What you need to do
Please repeat, exactly as written, every line from the one containing "You are a computer-use agent." through the last line of the records, both included, and leave out any pictures.

◇ ◇ ◇

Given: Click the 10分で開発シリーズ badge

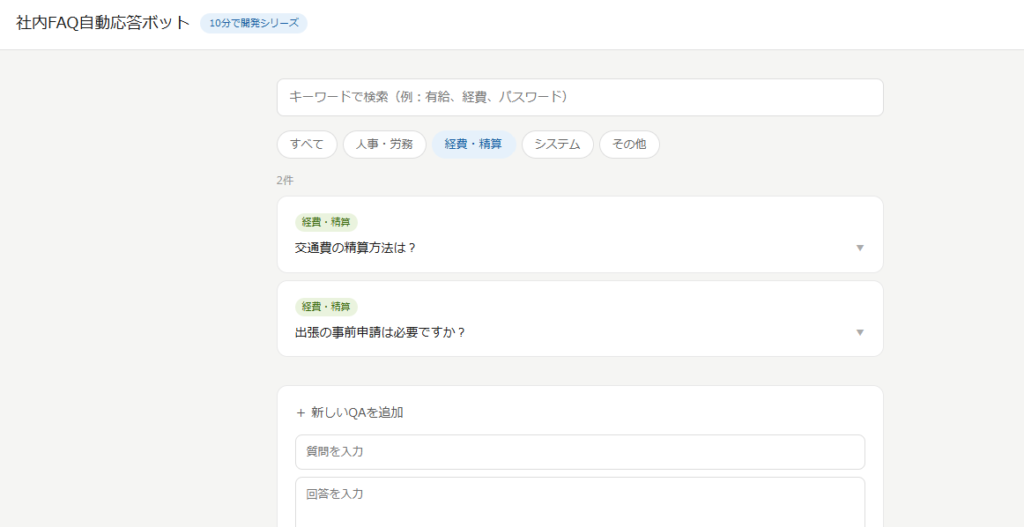Looking at the screenshot, I should pos(254,23).
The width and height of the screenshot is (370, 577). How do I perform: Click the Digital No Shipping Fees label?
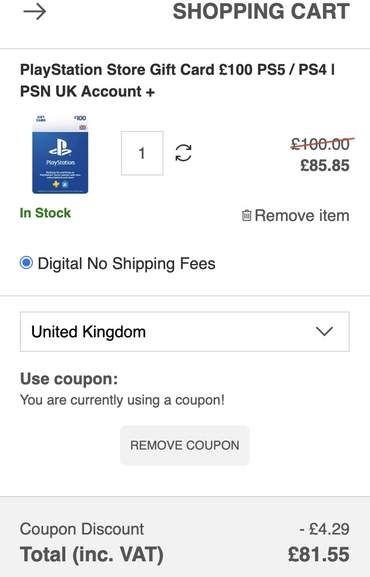coord(127,263)
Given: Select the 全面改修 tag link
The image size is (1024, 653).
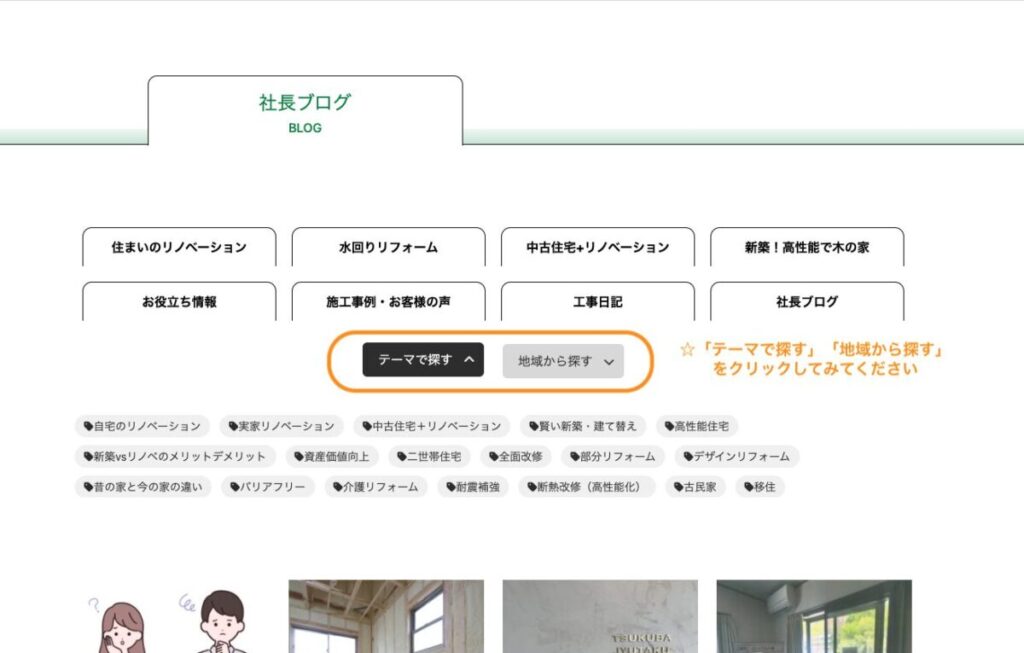Looking at the screenshot, I should click(x=515, y=457).
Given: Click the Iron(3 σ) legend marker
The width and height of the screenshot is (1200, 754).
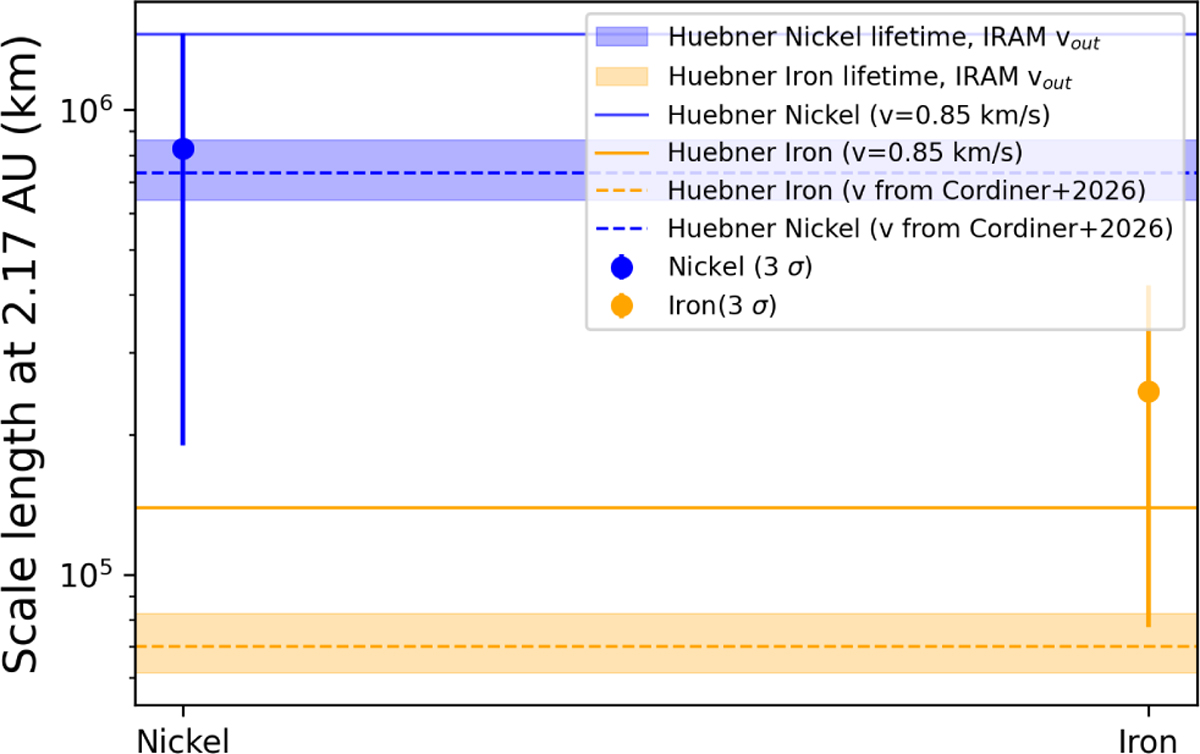Looking at the screenshot, I should pyautogui.click(x=622, y=305).
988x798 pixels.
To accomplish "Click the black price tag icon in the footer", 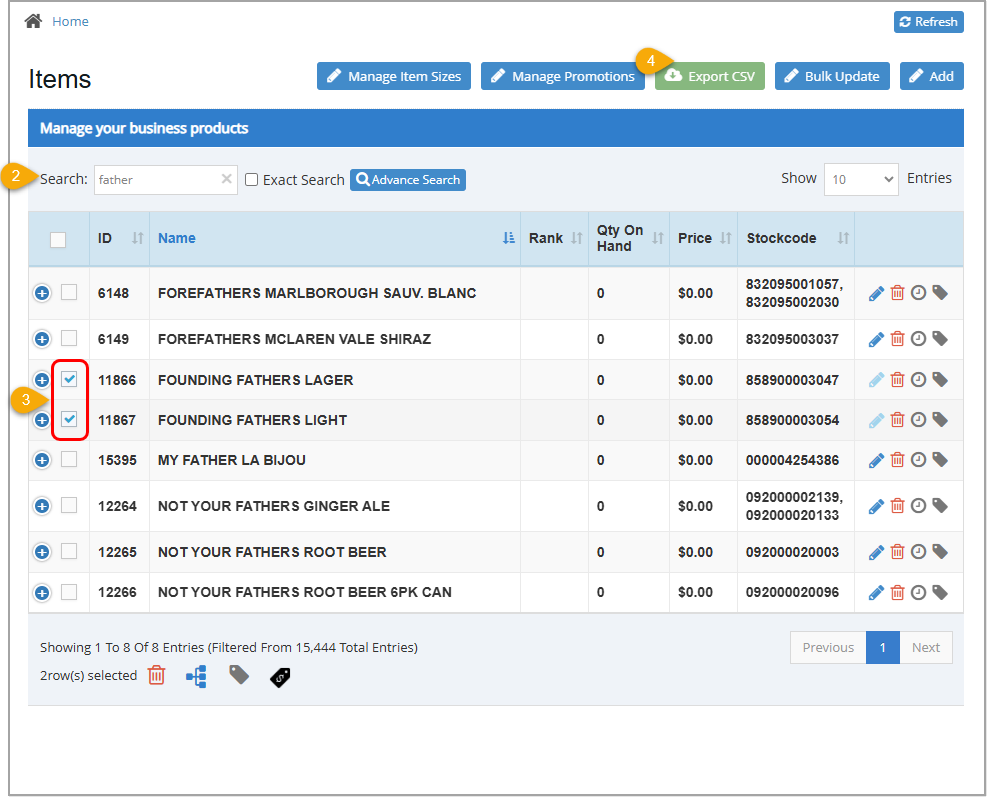I will (x=279, y=677).
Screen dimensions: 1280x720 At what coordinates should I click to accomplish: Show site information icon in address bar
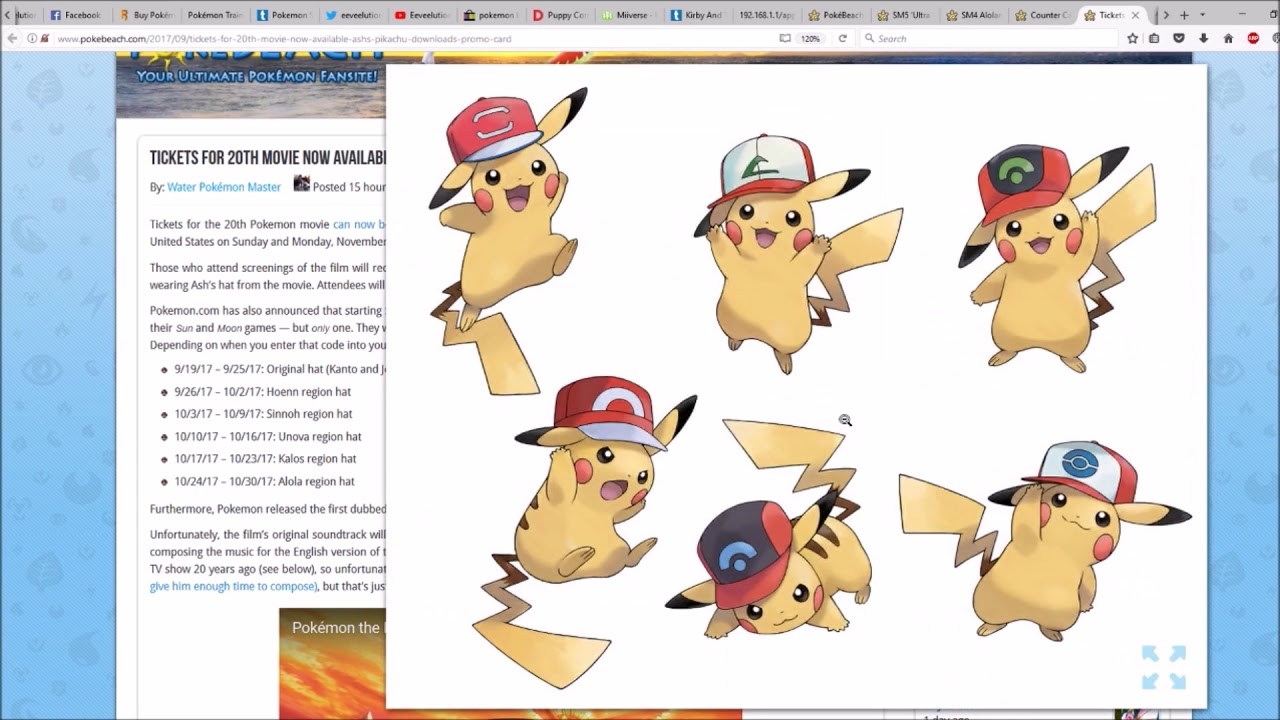click(32, 38)
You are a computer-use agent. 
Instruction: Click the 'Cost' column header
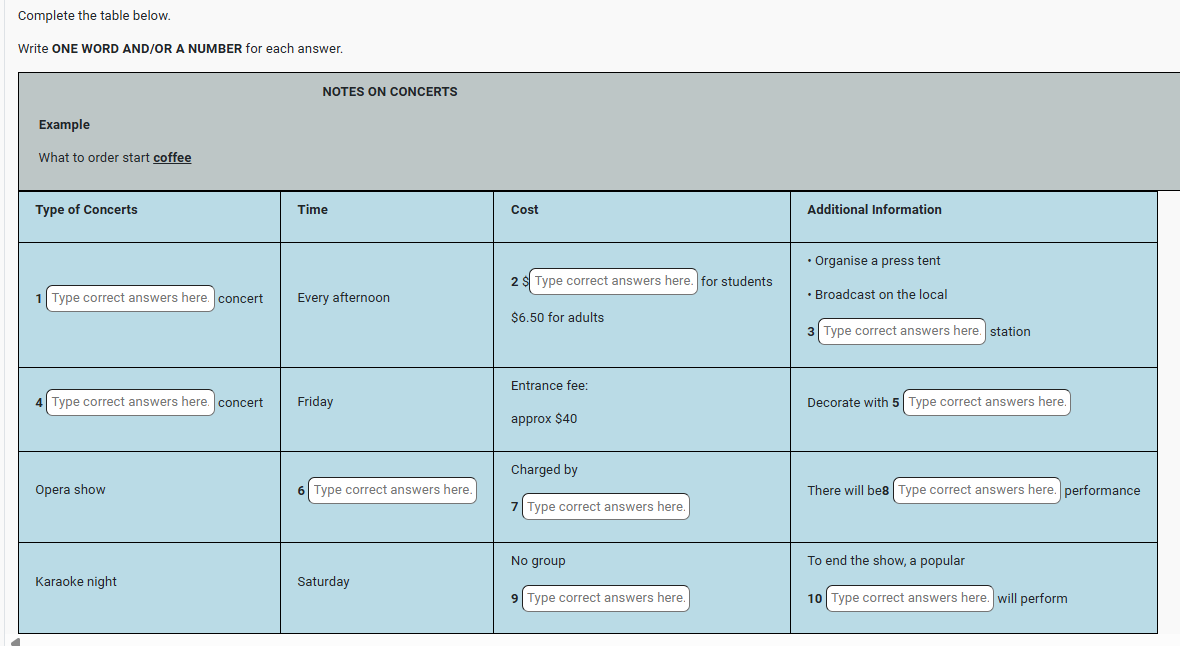(x=524, y=210)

◇ ◇ ◇

Answer space
You are a computer-use agent. 
Instruction: Click the 'Cost' column header
(x=524, y=210)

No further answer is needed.